Breaking News

Tamat SD Anak-anak di Pulau Karanrang Pangkep, Memasuki Kerasnya Kehidupan Nelayan


 
Citizen Reporter

Laporan : Ilmiah Ulfa Sari

Mahasiswa FKIP Universitas Muslim Maros (UMMA)



Lamellong.com, Pangkep; -- Karanrang di Kabupaten Pangkep, adalah pulau yang mayoritas penduduknya bermata pencaharian nelayan.

Berprofesi nelayan bukan hal yang mudah, ada banyak liku-liku kehidupan mereka jalani demi menafkahi anak istri mereka.

Bahkan anak-anak mereka khususnya laki-laki, usia sekolah, terpaksa berorientasi dengan laut sebagai sumber kehidupannya.

Setiap hari kecuali hari Jum’at, nelayan mulai beroperasi dari pukul 05.00-16.00 dan ada juga yang pergi berhari-hari atau biasa disebut sawakung.

Malah ada yang pergi selama berbulan-bulan di luar pulau Pangkep, seperti pulau Ambo di Pulau Kalimantan.

Selepas salat subuh dan sebelum matahari terbit, gemuruh ombak masih saja datang dan pergi berkali-kali disertai riuhnya masyarakat.

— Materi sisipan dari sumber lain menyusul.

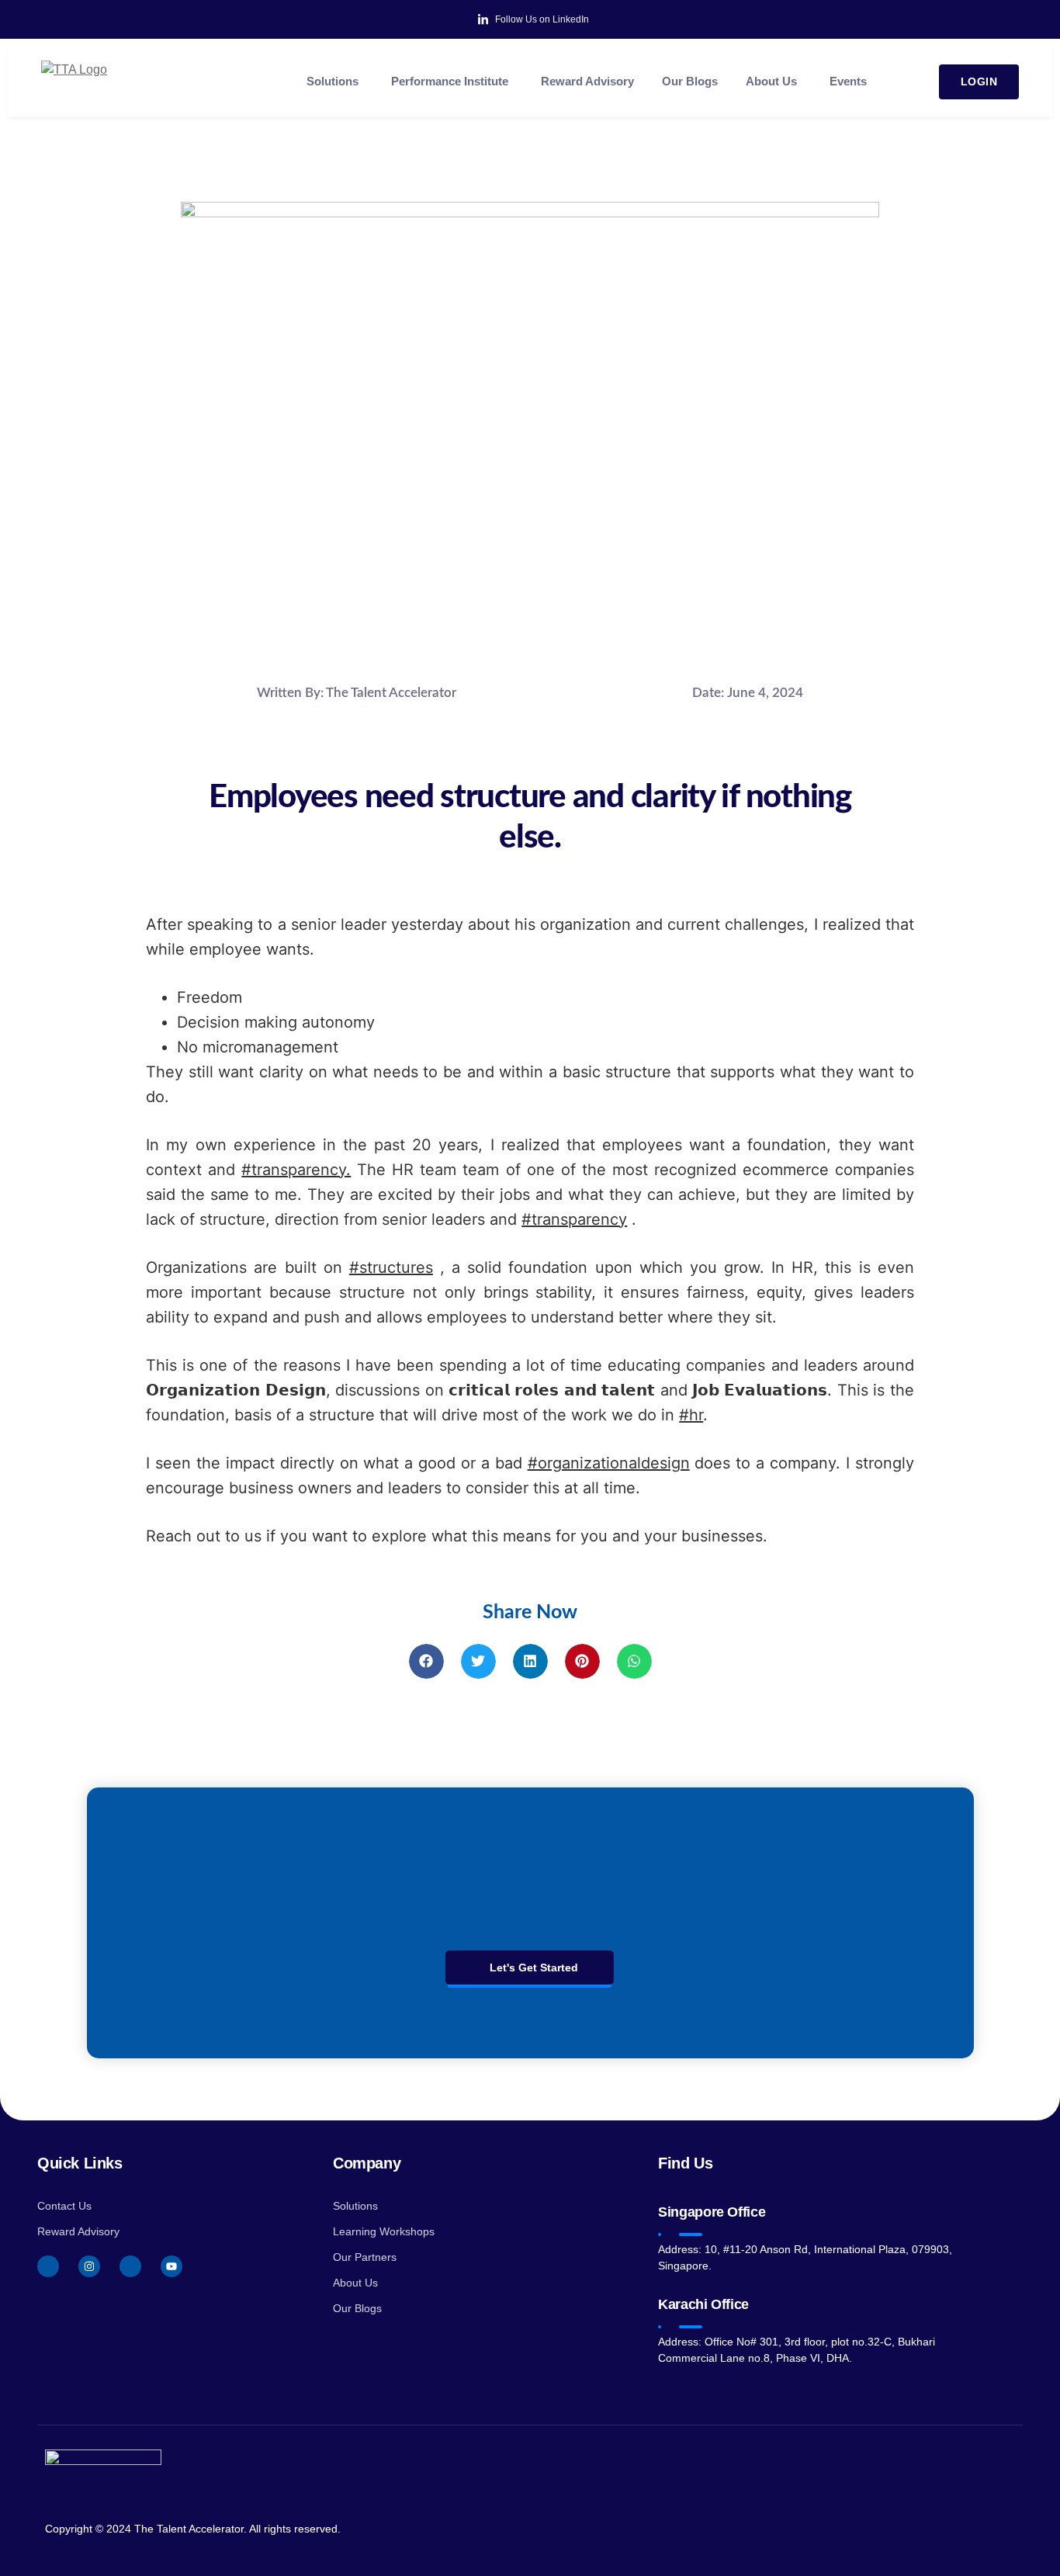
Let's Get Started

Mereka sementara bergegas mempersiapkan peralatan yang akan mereka gunakan untuk mencari ikan, teripang, dan lain-lain.

Dari umur dini, remaja, dewasa hingga yang sudah tua dengan pakaian yang tebal.

Terdapat dua kali lipat atau lebih, baju mereka pakai untuk mengurangi kedinginan di laut lepas sana.

Perahu-perahu kecil mereka atau biasa disebut jolloro di pesisir pantai sudah siap sedia mereka tumpangi.

Hingga sore hari,  penulis duduk menikmati angin sepoi-sepoi sambil melihat satu persatu perahu mereka melintas datang, sebelum sampai tiba di pesisir, mereka terlebih dahulu melempar jangkar.

Hasil laut yang tidak seberapa, membuat penulis mengerti arti perjuangan seorang ayah dari pagi hingga petang untuk anak-anaknya.

Terlihat wajah mereka  kedinginan, mereka tetap saja tertawa lepas, bercanda dengan teman mereka yang semangatnya luar biasa.

"Penghasilan kami tidak seberapa, tatapi kami tetap saja bersyukur, paling penting, kami tidak mengeluh dan tetap bersemangat," ujar Syahril, pemuda berusia 20 tahun, yang sudah 9 tahun bekerja sebagai nelayan.

Namun sangat memprihatinkan, sebahagian dari mereka setelah tamat sekolah dasar, mereka langsung dihadapkan oleh kerasnya hidup, masih sangat kecil menjalani profesi ini.

Atas dorongan dari orang tua dan kemauan sendiri, anak-anak ini malakoni pekerjaan sebagai nelayan dengan senang hati.

Anak-anak yang seharusnya masih duduk di bangku sekolah, terpaksa menjadi nelayan, dikarenakan ekonomi yang serba pas-pasan tidak memungkinkan bagi mereka untuk bersekolah.

Dan ada juga anak-anak yang masih bersekolah, biasanya mengisi waktu liburnya untuk pergi melaut demi membantu orang tua.